SERANG,RADARBANTEN.CO.ID- PT Lestari Banten Energi (LBE) beserta dengan Dinas Lingkungan Hidup (DLH) Kabupaten Serang menanam sebanyak 4.000 pohon mangrove di pesisir pantai lontar. Upaya tersebut dilakukan guna untuk mengantisipasi terjadinya abrasi di wilayah tersebut.
Head Of Operation PT LBE Ario Franata mengatakan, kegiatan penanaman mangrove yang dilakukan oleh PT LBE merupakan bentuk kepedulian terhadap lingkungan di Kabupaten Serang agar tetap lestari.
“Keberadaan usaha tidak hanya memberikan dampak positif, tetapi juga dampak negatifnya. Itu sangat kami sadari sehingga kami sangat konsen terhadap pelestarian lingkungan hidup,” katanya, Senin, 5 Mei 2025.
Ia mengatakan, upaya penanaman mangrove telah dilakukan sejak tahun 2019 lalu dan menanam sebanyak kurang lebih 25.000 pohon mangrove. “Di mana hari ini kita menanam sebanyak 4.000 pohon yang menjadi bukti bahwa kami memang berusaha ikut serta dalam menjaga lingkungan dan juga memperbaiki kondisi lingkungan di sekitar wilayah usaha kami,” ujarnya.
Menurutnya, keberadaan mangrove sangat penting bagi ekosistem dan kehidupan manusia. Selain dapat menjadi benteng alami untuk menahan abrasi, mangrove juga dapat menyerap karbon dan menjaga udara tetap bersih.
Selain itu, ada juga dampak ekonomis yang dirasakan oleh masyarakat sekitar setelah adanya pohon mangrove di lingkungan mereka, yakni mereka bisa memanfaatkan buah mangrove untuk dibuat menjadi berbagai jenis olahan seperti dodol mangrove, sirup mangrove dan lain sebagainya.
“Ke depannya kami sangat berharap ini juga bisa lebih di kembangkan lagi agar bisa menggali potensi-potensi ekonomi yang ada di balik penanaman pohon mangrov itu. Seperti misalkan produk yang bisa dikolaborasikan dengan masyarakat sekitar,” ujarnya.
Untuk memastikan mangrove yang ditanam tumbuh dengan baik, pihaknya kemudian menjalin kerjasama dengan masyarakat sekitar dengan membentuk Kelompok Tani Hutan (KTH) Segara Biru untuk memonitoring pertumbuhan mangrove yang telah ditanam. “Kita fokuskan di Lontar, sejauh ini yang sudah kami tanam 2,5 hektare mangrove,” ujarnya.

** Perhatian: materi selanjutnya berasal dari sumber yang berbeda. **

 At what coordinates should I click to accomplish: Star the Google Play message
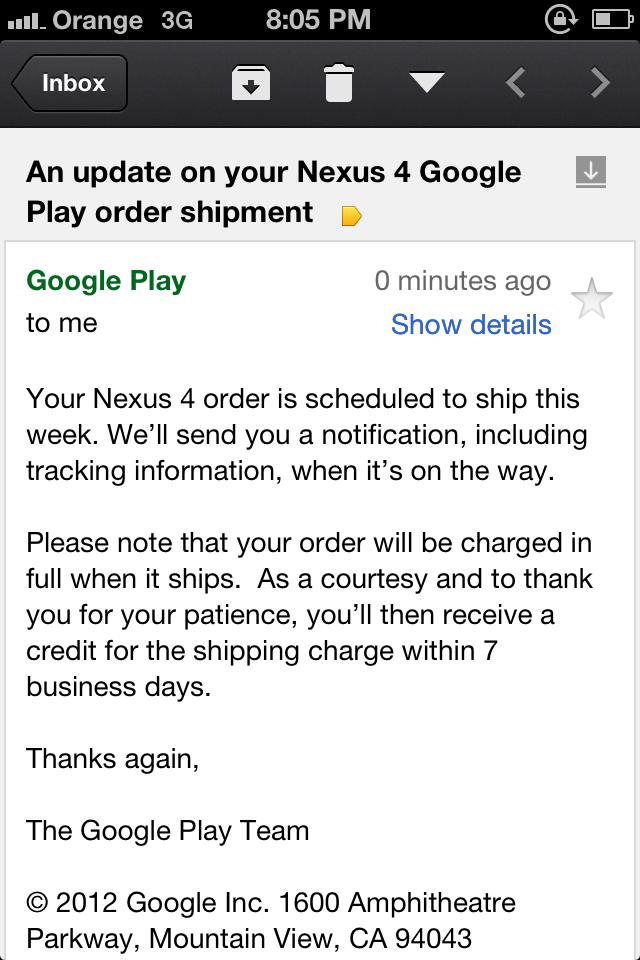click(591, 300)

Sementara itu, Konsultan CSR PT LBE Gerry Anugerah Dwiputra mengatakan, pihaknya telah berkolaborasi dengan Pemerintah Kabupaten Serang dan masyarakat Lontar selama tujuh tahun untuk menanam dan merawat mangrove.
“Jadi ada dampak ekonomi yang dirasakan. Karena kita ini juga bisa dibuat untuk ekowisata seperti. Terus kemudian juga bisa juga untuk para UMKM ya bisa meningkatkan bisnisnya,” ujarnya.
Selain menanam mangrove, pihaknya juga berencana akan memberikan pelatihan-pelatihan kepada masyarakat sekitar untuk pemanfaatan tanaman mangrove.
“Jadi, kedepannya, ini kan sudah jalan pondasinya. Pondasinya sudah jalan dan sudah ada beberapa yang dimanfaatkan dan betul juga tadi saya lihat ada beberapa produk-produk UMKM yang berkaitan dengan mangrove ini. Ya, itu kita bisa buatkan program-program CSR lainnya,” pungkasnya.